** BEGIN RECORDED DATA **
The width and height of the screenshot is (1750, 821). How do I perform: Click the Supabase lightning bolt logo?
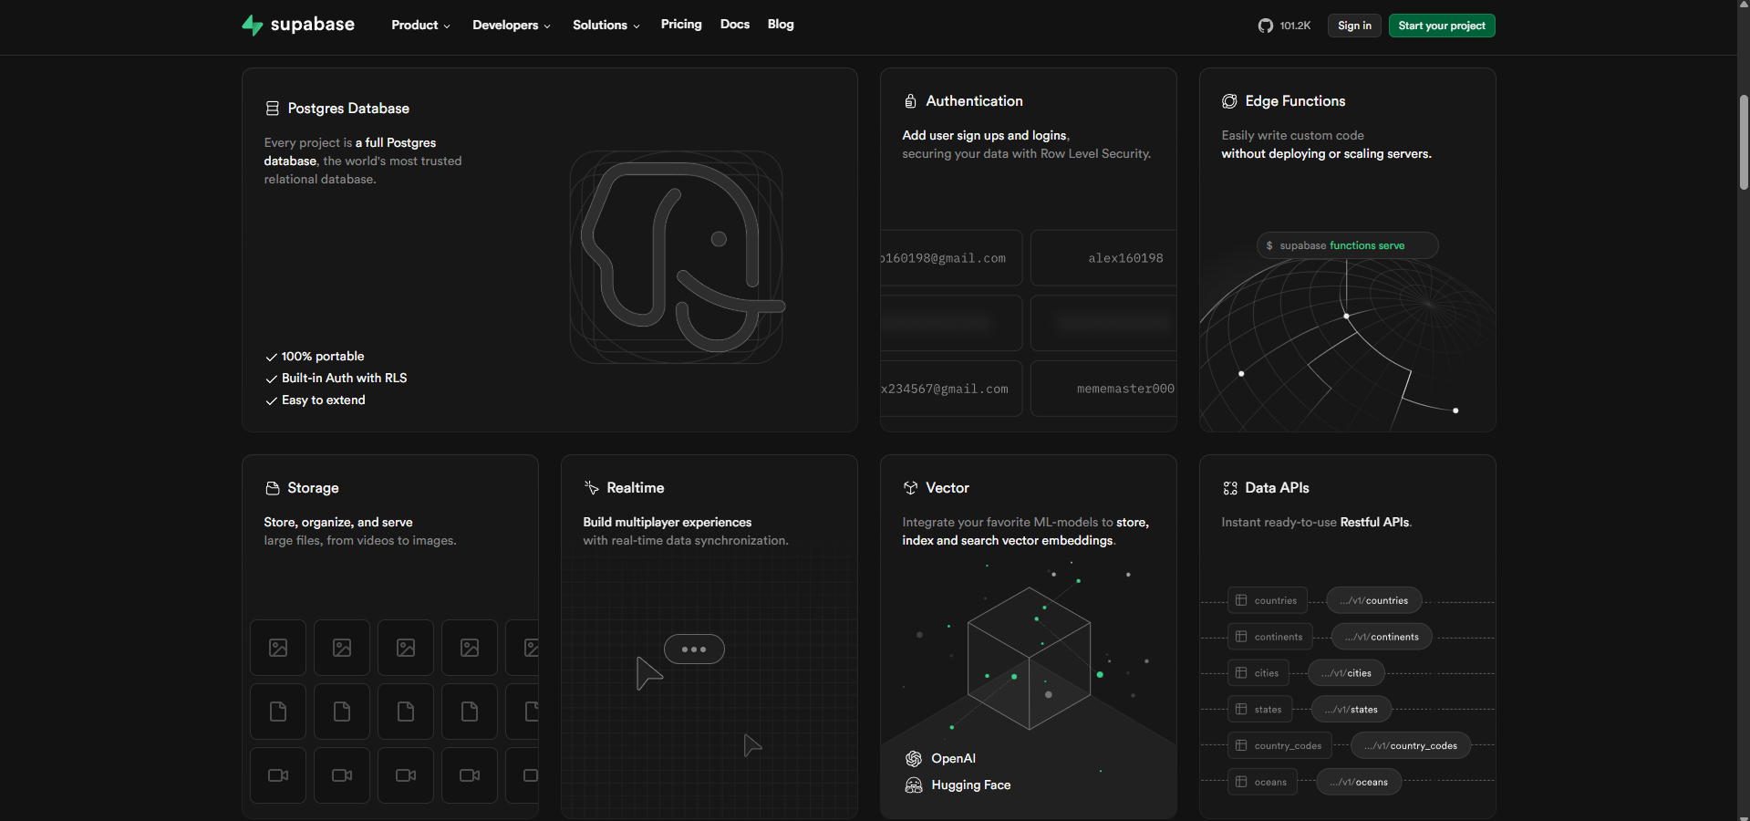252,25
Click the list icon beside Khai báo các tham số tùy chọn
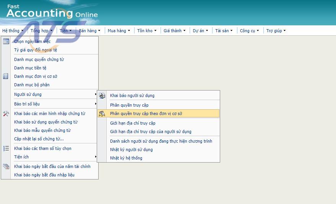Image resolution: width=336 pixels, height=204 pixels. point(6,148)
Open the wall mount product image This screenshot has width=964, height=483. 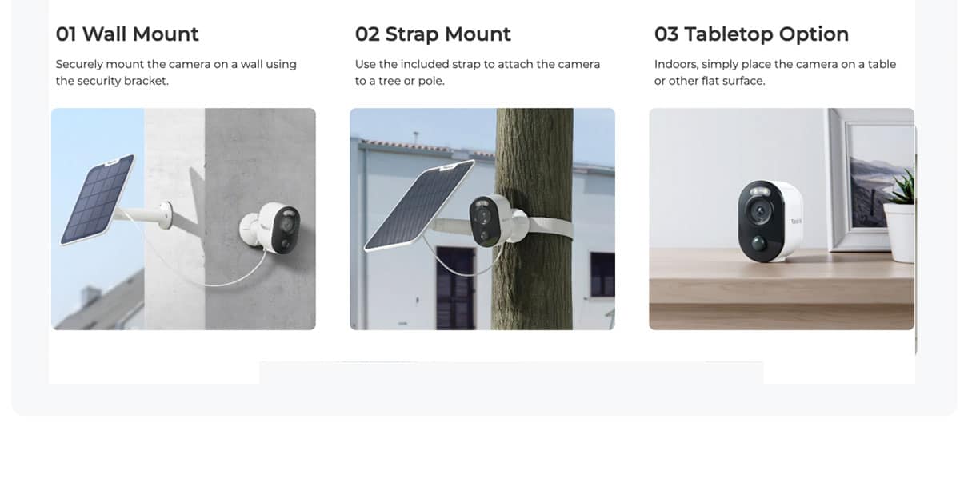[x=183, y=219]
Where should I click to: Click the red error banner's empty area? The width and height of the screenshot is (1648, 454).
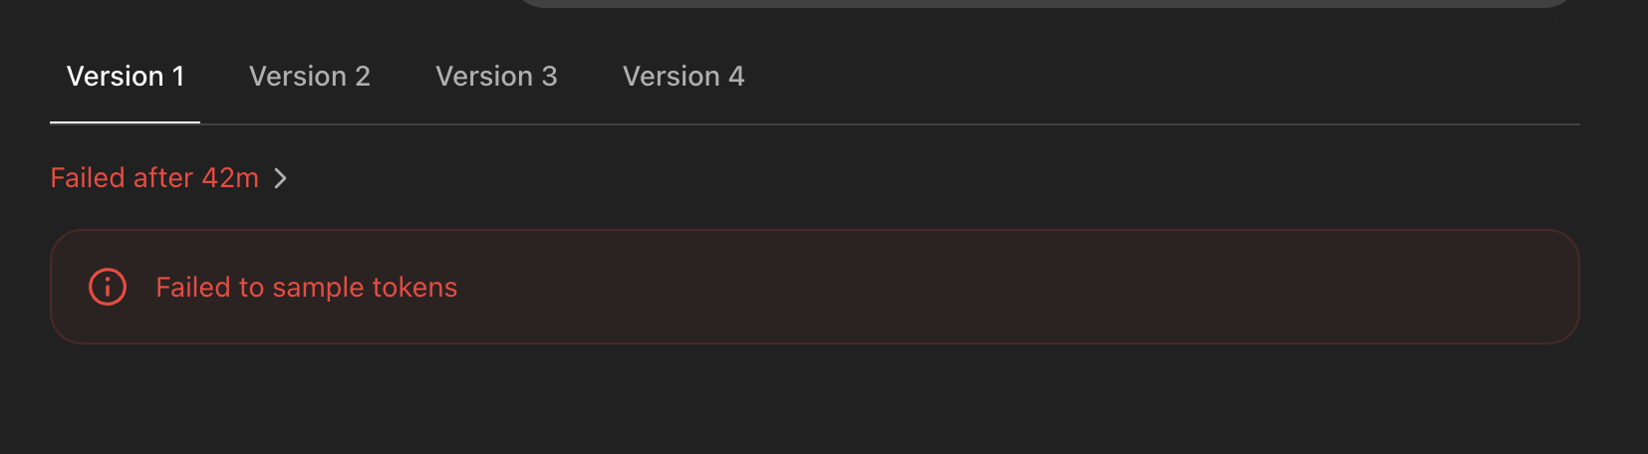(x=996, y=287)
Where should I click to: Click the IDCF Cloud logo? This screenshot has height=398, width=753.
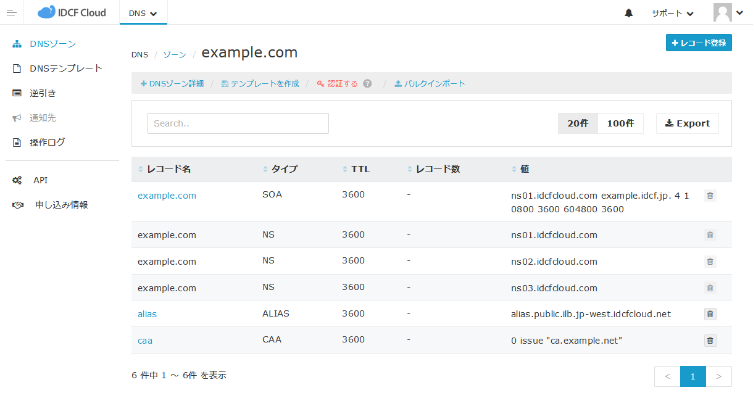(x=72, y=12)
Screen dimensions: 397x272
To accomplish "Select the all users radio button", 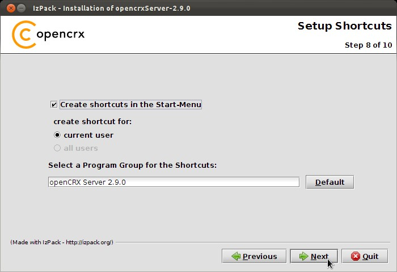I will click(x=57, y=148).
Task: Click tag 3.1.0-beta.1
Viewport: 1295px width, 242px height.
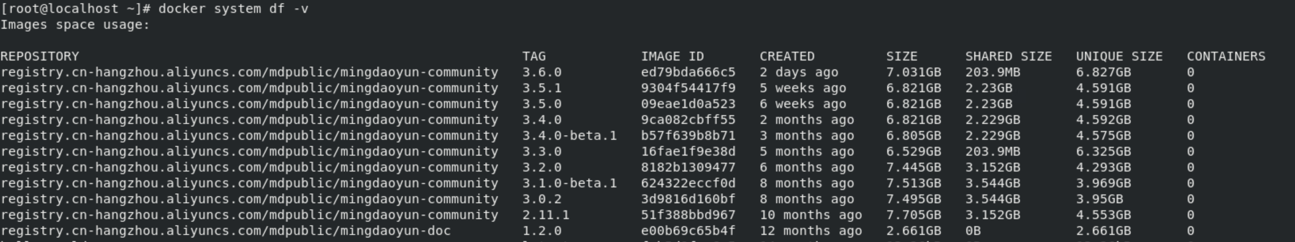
** END RECORDED DATA **
▶ PROBLEM DETAILS
Reproduce the items verbatim, starting at the beginning of the items and ending with the line that contains "Image resolution: width=336". Leave the pictures out of your copy.

▶ THE COMPLETED TASK
The width and height of the screenshot is (1750, 821). How do I perform: Click the Supabase lightning bolt logo?
252,25
Click the list icon beside Khai báo các tham số tùy chọn
Image resolution: width=336 pixels, height=204 pixels. point(6,148)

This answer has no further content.